Ignorando todo o manancial de referências cosmológicas que acompanham a estética da banda, o que os Vircator oferecem é rock instrumental construído com classe, tendo como naturais referências as intermitências embutidas no ADN do pós-rock, intercalando a calmaria melódica com os crescendos de peso, mas também com um certo gostinho pela distorção carnuda mais próxima do rock desértico. Isto faz deles uma daquelas bandas versáteis, que tanto podem tocar num auditório para gente sentada, num festival onde o calor e aroma a chamon reinem ou numa pequena sala fumarenta, sempre com o mesmo grau de convicção.
Já passava mais de meia hora do tempo previsto (o síndrome Cais-do-Sodré a atacar novamente), quando o quarteto descolou, ironicamente, com The Clock, tema que patenteia o cerne daquilo que os Vircator têm para oferecer: um início de aparente tranquilidade, estabelecendo uma bela melodia central, que paulatinamente cresce para resultar em assomos de intensidade, rematando a música com um gélido lead de guitarra a irromper pela propulsão rítmica. A fórmula mantém-se mais ou menos esta, e pode parecer repetitiva, mas a verdade é que os Vircator apresentam destreza suficiente para refrescá-la de música para música, sendo um complemento perfeito para aqueles fantasmagóricos filmes de exploração espacial cheios de grão, ou, pelo menos, para as eventuais experiências que Roy Batty teve no Ombro de Órion ou junto às Portas de Tannhäuser.

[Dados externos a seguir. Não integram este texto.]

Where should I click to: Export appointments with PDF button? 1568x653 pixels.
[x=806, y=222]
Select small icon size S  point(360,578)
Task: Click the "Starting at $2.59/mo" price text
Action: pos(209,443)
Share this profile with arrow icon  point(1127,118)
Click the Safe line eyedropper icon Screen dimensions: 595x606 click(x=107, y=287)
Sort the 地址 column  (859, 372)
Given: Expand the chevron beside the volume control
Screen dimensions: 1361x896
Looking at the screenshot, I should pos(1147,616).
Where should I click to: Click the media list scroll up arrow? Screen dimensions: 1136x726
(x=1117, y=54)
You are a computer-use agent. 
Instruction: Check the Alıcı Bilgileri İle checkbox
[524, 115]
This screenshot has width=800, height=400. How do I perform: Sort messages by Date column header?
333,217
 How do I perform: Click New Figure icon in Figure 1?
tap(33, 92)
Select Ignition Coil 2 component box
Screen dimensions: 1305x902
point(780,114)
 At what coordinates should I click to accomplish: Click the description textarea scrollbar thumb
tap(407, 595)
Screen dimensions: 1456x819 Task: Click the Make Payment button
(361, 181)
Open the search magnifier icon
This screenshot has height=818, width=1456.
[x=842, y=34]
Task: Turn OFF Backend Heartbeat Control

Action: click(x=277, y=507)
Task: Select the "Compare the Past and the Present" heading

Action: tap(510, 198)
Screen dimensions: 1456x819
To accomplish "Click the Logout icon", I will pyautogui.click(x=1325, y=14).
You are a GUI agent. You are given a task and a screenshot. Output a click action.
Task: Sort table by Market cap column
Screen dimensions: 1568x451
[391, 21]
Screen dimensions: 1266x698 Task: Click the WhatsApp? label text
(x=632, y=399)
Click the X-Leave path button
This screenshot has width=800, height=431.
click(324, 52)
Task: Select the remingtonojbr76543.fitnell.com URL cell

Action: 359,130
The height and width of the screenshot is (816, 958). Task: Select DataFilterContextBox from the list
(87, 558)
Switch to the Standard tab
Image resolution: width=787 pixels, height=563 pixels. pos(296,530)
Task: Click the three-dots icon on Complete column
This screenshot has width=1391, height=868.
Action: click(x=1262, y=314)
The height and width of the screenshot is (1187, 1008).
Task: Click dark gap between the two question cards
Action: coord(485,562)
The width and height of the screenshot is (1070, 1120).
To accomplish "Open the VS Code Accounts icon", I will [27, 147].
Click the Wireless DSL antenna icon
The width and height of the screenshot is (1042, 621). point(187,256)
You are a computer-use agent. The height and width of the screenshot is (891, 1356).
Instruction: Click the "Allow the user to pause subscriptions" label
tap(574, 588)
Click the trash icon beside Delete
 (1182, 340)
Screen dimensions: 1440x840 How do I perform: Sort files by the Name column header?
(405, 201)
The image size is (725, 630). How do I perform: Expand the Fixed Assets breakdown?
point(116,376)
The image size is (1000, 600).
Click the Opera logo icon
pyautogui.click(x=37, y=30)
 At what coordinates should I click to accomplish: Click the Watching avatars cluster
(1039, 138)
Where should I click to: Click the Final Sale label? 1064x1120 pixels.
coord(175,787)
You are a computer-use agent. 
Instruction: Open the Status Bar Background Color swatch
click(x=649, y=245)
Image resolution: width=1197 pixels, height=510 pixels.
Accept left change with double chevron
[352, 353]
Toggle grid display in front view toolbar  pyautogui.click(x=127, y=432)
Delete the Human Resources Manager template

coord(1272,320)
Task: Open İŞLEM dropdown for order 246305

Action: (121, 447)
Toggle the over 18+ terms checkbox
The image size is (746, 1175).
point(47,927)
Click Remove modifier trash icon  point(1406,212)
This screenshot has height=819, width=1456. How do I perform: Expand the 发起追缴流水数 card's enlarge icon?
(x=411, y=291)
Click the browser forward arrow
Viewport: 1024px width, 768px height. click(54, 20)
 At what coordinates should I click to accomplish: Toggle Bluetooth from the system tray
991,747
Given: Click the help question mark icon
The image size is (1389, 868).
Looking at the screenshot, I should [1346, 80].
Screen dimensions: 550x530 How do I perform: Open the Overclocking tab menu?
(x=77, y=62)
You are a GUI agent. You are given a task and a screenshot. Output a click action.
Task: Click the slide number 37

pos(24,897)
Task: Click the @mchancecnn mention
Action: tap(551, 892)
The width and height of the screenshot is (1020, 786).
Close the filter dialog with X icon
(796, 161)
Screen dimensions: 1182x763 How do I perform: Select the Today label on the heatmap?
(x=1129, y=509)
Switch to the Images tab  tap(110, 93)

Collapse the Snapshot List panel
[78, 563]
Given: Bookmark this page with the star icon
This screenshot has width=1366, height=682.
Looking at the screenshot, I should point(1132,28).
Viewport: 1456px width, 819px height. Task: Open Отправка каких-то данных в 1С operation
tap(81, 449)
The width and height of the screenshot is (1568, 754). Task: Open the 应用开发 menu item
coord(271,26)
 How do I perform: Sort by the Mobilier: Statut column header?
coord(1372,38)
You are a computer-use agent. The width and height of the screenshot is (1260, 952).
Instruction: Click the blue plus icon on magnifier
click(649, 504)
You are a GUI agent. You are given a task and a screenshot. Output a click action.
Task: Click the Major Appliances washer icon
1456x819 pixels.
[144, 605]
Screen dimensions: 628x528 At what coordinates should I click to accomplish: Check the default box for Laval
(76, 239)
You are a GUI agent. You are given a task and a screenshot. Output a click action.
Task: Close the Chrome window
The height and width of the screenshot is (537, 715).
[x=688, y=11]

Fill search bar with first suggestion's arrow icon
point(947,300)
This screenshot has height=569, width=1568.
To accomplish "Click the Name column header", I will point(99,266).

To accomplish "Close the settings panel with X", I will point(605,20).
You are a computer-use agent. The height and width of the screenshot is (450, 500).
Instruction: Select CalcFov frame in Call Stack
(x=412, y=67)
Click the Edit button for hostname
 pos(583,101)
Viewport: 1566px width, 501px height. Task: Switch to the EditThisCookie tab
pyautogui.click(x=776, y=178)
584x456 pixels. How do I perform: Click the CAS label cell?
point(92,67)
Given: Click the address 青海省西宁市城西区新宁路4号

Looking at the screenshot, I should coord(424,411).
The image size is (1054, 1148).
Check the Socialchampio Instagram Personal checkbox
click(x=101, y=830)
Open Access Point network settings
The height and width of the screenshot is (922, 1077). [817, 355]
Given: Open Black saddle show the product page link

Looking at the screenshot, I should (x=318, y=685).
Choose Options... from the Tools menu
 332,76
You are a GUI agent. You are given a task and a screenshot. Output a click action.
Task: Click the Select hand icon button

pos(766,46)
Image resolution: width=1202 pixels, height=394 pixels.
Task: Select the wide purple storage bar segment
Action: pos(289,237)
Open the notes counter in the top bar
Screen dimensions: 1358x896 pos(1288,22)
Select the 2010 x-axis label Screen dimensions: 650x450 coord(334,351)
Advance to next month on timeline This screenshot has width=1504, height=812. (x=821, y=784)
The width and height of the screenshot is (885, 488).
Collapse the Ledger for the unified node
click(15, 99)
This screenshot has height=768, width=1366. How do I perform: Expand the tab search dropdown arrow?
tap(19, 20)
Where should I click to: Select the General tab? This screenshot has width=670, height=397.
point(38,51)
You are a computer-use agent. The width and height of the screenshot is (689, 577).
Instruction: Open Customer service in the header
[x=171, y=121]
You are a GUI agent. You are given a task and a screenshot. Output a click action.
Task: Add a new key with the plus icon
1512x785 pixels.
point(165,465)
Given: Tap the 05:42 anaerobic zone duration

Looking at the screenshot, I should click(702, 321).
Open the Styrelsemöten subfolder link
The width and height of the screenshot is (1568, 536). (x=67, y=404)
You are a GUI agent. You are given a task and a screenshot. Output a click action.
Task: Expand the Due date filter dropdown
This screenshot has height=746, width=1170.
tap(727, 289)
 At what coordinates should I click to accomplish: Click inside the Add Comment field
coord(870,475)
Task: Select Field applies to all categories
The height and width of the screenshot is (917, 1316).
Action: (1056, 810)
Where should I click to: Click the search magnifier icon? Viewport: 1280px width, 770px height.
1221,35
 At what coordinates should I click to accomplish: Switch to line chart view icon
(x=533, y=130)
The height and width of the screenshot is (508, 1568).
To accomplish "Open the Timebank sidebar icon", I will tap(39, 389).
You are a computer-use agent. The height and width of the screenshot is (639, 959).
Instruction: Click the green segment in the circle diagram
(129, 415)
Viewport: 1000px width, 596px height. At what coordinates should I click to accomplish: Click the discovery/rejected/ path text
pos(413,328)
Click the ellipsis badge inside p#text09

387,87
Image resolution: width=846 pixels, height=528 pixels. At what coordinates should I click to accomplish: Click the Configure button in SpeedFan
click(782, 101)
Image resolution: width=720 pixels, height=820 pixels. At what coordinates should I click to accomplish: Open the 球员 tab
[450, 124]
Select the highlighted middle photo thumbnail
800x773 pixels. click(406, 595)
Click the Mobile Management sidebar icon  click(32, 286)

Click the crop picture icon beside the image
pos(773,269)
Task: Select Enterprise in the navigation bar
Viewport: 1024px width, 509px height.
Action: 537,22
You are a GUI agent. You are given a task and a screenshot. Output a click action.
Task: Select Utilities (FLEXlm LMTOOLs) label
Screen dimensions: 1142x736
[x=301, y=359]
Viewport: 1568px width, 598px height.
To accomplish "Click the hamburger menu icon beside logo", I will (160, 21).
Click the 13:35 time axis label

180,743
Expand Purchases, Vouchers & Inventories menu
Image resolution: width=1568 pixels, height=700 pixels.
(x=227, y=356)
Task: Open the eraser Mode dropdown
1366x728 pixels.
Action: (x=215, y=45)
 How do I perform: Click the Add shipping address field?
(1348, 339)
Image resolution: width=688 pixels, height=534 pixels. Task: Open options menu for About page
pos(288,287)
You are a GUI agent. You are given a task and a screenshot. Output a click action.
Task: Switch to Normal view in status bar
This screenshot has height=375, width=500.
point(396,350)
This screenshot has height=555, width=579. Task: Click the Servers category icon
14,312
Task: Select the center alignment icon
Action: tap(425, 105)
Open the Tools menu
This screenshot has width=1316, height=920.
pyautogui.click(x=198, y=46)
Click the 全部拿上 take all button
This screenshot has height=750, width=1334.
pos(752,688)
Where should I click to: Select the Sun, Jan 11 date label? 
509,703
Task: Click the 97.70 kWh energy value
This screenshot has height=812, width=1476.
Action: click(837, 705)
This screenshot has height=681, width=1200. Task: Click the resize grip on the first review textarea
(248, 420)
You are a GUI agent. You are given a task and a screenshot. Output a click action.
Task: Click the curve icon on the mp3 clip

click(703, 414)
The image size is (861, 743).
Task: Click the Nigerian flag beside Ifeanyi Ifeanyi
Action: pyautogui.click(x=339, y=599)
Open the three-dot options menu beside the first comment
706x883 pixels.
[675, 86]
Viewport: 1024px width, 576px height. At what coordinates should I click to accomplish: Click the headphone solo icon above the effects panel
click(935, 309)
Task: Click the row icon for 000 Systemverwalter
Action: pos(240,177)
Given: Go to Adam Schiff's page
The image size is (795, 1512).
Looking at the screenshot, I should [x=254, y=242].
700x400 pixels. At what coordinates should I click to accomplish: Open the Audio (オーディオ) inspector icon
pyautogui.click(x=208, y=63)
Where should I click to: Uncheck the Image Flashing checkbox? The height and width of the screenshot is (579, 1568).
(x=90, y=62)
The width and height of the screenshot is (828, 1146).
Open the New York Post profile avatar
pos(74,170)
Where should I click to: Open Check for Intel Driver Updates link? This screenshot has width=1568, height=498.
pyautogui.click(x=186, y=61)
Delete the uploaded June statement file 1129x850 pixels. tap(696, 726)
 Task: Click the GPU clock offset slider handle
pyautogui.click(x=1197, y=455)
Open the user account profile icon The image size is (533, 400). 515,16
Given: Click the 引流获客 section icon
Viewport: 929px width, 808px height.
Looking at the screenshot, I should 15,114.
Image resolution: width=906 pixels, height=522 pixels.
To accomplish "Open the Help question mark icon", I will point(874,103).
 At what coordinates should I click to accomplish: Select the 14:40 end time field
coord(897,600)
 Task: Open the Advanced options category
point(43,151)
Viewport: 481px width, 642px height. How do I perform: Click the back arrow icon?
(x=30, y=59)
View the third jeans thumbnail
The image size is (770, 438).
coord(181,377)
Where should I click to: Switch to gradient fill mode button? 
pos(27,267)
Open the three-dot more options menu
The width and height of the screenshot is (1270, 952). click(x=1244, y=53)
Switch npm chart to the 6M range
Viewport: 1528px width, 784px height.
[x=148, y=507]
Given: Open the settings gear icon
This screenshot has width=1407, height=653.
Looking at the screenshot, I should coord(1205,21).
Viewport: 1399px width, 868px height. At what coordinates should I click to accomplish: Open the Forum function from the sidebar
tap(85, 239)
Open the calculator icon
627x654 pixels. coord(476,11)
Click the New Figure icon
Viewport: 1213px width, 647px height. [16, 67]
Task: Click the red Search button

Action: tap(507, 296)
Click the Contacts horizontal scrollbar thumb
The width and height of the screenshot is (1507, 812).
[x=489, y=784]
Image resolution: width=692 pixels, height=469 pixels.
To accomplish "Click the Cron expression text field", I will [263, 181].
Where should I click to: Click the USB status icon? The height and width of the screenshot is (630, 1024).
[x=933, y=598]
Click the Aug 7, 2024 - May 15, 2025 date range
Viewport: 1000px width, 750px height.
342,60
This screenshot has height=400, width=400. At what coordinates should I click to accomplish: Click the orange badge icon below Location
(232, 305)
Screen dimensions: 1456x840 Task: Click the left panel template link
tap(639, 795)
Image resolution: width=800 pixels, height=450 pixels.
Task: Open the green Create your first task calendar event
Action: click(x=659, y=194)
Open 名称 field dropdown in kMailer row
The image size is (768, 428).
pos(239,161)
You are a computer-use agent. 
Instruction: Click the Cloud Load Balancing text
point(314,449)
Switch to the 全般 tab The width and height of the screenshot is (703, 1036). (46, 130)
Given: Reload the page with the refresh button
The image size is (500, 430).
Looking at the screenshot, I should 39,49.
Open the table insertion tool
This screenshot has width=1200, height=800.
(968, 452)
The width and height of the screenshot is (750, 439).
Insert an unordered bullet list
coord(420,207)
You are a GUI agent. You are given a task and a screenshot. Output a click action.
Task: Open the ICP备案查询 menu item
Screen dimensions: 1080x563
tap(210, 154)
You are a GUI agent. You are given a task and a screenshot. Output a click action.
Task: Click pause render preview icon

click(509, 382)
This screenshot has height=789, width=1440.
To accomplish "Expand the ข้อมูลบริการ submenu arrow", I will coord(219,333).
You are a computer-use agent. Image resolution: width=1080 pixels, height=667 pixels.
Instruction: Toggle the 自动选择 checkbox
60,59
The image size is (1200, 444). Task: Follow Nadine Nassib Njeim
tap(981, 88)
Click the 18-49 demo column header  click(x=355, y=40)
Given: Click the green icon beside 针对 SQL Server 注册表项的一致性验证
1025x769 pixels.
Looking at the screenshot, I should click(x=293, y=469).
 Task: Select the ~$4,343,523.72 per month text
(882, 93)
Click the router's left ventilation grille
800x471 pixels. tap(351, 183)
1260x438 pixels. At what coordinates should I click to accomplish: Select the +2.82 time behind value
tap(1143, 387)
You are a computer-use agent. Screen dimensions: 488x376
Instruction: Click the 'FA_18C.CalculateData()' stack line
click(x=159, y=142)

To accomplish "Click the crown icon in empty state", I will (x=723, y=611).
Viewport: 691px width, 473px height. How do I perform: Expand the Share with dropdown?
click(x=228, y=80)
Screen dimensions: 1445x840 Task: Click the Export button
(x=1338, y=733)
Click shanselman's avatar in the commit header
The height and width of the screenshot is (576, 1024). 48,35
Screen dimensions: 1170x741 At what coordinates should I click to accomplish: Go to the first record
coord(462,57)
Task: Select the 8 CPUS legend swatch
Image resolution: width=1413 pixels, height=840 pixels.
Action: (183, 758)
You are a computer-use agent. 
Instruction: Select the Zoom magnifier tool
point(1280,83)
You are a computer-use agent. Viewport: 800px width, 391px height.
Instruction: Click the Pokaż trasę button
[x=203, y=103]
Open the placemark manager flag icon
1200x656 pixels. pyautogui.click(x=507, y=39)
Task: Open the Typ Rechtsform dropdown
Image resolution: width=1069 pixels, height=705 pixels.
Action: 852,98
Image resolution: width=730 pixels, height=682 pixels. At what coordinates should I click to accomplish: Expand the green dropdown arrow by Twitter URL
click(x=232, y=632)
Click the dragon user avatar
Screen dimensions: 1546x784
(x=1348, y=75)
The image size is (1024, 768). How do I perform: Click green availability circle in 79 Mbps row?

Ao longo dos 8 temas tocados, o quarteto apresentou-se altamente coeso, o que não surpreende. Afinal de contas, o seu At the Void’s Edge foi gravado ao vivo em estúdio e também aí a banda se mostrou extremamente compacta, mas ainda assim mostraram no Lounge como ao vivo têm um incremento de potência na forma como atacam as suas músicas. Assim foi em Warp Speed, que no caos sonoro encontra a tranquilidade avassaladora de quem entra no hiperespaço, nas voltas e reviravoltas de Analog (que conta, provavelmente com o melhor riff do álbum) e em Tunguska, cujo melancólico pendor representa fidedignamente o que deve ter sido estar no cenário desse misteroso evento nos nenhures siberianos. Depois de revelarem uma promissora música nova, Bismuth marcou o fim da viagem com uma explosão orgástica de wah-wah a transportar para outra dimensão. O rótulo de segredo bem guardado não lhes fica mal, mas decerto que os Vircator preferirão continuar a quebrar barreiras.